Police spies: The Met wants my help – I want a properly public investigation

chris robson letter 001Last week, I received a letter from the Metropolitan Police. Presuming I have important information on the infiltration of London Greenpeace back in the 1980s, the Met wants me to get in touch to discuss the matter further. Indeed, my book Secret Manoeuvres in the Dark, corporate and police spying on activists (Pluto, 2012) includes a case study titled McSpy, detailing the infiltration of this group before they were brought to Court for leafleting McDonald’s. I have also been blogging about the case of the women against the Metropolitan Police on state-sponsored abuse at here at SecretManoeuvres.org

This open letter is my reply, with a proposal towards a properly public investigation.

23 January 2013

Dear Chris Robson,

Thank you for inviting me to contact you about police infiltration of campaigning groups. I am open to discuss an exchange of information but not behind closed doors, hence this open letter.

To begin with, your letter is rather short on information. You write that the Metropolitan Police ‘is conducting a review of Policing methods used to gather information relating to people involved in campaign groups’, but it was unclear to me at first which of the many ongoing reviews it was.
※
### Task details
Quote the police spying article word for word, starting with "23 January 2013" and going on through "reviews it was.". The lines after the police spying article come from a separate source.

Entries drawn from a collection
※
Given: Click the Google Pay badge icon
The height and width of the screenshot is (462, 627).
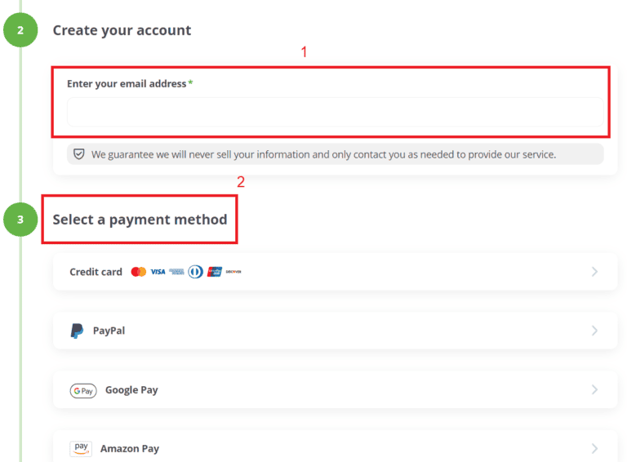Looking at the screenshot, I should point(83,390).
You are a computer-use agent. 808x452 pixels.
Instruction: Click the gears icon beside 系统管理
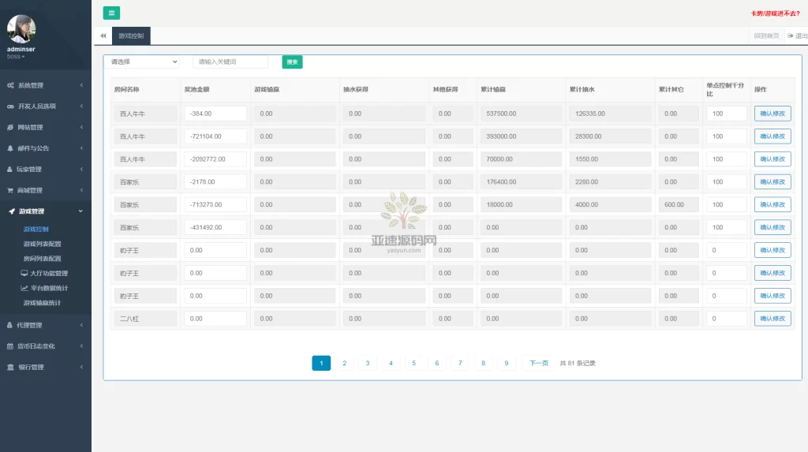click(10, 85)
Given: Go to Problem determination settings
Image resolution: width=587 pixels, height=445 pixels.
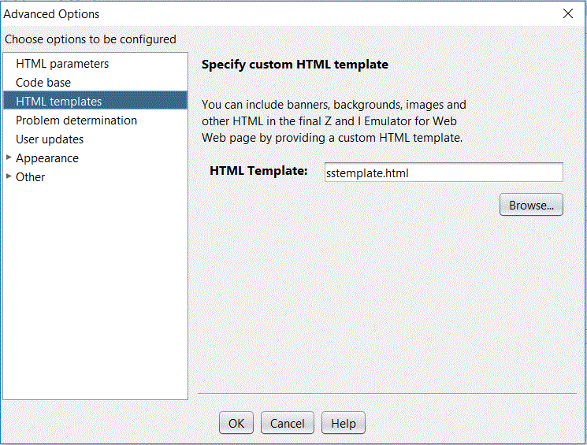Looking at the screenshot, I should click(x=76, y=121).
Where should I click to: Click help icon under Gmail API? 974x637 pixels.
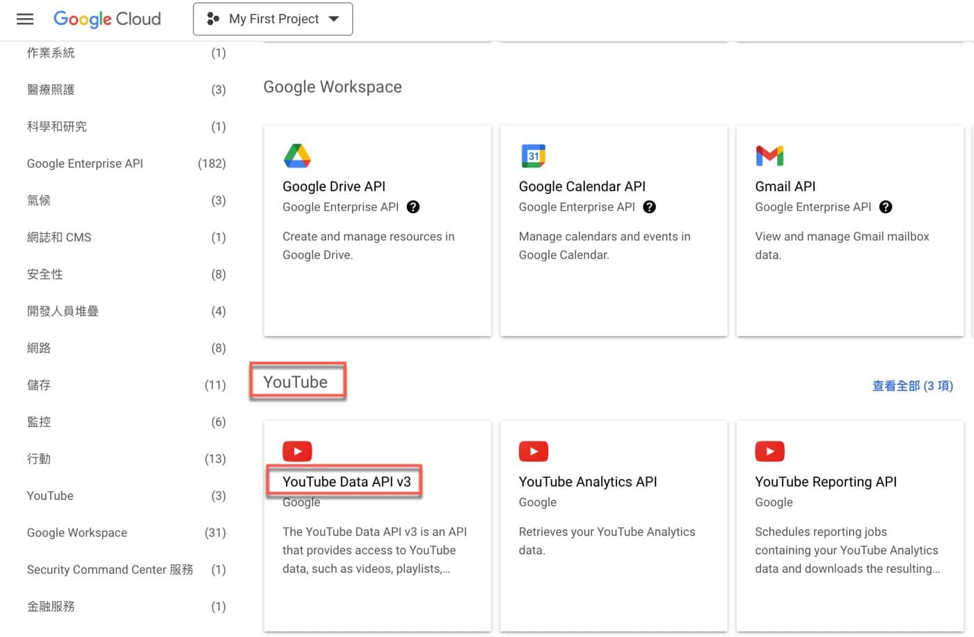click(x=886, y=207)
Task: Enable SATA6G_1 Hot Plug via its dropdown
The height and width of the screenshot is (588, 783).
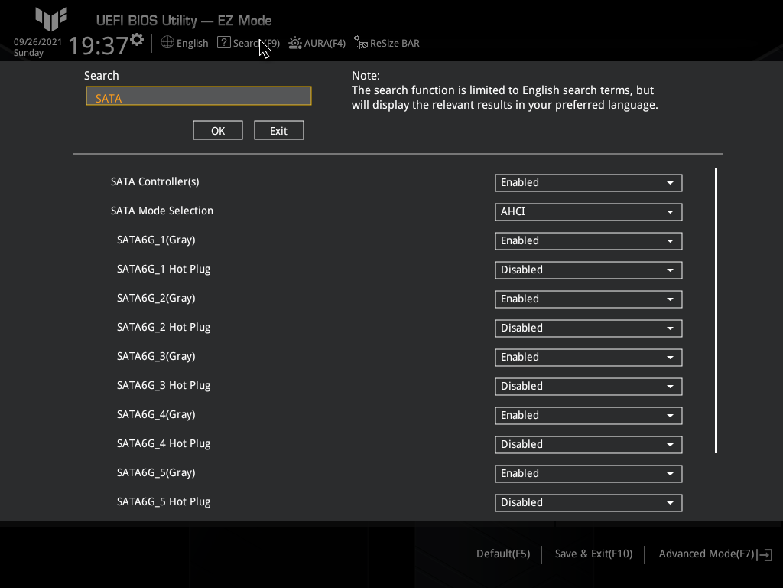Action: pos(588,270)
※
### Result
23 January 2013

Dear Chris Robson,

Thank you for inviting me to contact you about police infiltration of campaigning groups. I am open to discuss an exchange of information but not behind closed doors, hence this open letter.

To begin with, your letter is rather short on information. You write that the Metropolitan Police ‘is conducting a review of Policing methods used to gather information relating to people involved in campaign groups’, but it was unclear to me at first which of the many ongoing reviews it was.